PROBLEM DETAILS - Restate verbatim the span of lines below between the line with "Task: Click the up" and the line with "Open the Runner Contribution card", including those two lines, and only that span.

Items from a data source -
=== Section Start ===

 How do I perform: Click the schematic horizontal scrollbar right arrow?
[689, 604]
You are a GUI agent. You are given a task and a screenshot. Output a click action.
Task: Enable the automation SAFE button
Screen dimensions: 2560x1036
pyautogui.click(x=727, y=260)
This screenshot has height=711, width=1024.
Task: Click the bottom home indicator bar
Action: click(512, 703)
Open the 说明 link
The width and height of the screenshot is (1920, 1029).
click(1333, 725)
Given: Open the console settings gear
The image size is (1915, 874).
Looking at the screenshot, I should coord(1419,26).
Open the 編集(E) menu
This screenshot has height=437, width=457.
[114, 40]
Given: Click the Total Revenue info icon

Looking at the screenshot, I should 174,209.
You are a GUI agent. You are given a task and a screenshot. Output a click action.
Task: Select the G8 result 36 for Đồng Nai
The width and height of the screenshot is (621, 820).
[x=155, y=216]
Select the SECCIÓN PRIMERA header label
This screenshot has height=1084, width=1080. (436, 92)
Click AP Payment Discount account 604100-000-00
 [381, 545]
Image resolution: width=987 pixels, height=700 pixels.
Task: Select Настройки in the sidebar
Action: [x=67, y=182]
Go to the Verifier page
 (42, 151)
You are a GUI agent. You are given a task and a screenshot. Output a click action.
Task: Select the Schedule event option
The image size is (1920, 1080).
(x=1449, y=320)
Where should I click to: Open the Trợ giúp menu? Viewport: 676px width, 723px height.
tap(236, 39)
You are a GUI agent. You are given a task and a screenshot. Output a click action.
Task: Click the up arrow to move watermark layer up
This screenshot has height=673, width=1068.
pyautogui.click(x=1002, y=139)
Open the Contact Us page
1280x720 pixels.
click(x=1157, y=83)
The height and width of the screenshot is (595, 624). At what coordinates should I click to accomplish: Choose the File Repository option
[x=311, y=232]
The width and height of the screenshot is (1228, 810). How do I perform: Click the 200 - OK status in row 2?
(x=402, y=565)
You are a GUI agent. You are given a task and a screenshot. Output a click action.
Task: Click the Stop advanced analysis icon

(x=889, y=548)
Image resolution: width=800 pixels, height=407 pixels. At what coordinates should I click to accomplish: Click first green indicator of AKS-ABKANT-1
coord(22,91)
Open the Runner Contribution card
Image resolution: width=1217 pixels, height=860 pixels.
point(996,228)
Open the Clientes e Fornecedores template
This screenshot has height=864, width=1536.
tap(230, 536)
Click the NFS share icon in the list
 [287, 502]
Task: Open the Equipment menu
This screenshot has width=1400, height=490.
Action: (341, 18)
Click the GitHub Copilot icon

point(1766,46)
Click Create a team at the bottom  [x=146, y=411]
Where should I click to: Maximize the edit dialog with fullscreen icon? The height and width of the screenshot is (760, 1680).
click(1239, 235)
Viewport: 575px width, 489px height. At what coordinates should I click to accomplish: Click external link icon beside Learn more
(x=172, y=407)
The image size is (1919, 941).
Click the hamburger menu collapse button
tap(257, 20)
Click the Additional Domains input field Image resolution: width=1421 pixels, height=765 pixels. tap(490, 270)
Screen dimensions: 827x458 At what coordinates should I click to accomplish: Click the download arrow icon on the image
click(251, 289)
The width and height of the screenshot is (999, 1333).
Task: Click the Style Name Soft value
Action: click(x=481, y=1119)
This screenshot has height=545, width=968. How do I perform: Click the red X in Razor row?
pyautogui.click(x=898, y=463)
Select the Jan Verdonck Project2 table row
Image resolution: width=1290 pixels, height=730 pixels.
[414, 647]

=== Section End ===

SOLUTION TO THIS TASK -
Task: Click the up arrow to move watermark layer up
This screenshot has height=673, width=1068.
pyautogui.click(x=1002, y=139)
Open the Contact Us page
1280x720 pixels.
click(x=1157, y=83)
The height and width of the screenshot is (595, 624). At what coordinates should I click to accomplish: Choose the File Repository option
[x=311, y=232]
The width and height of the screenshot is (1228, 810). How do I perform: Click the 200 - OK status in row 2?
(x=402, y=565)
You are a GUI agent. You are given a task and a screenshot. Output a click action.
Task: Click the Stop advanced analysis icon

(x=889, y=548)
Image resolution: width=800 pixels, height=407 pixels. At what coordinates should I click to accomplish: Click first green indicator of AKS-ABKANT-1
coord(22,91)
Open the Runner Contribution card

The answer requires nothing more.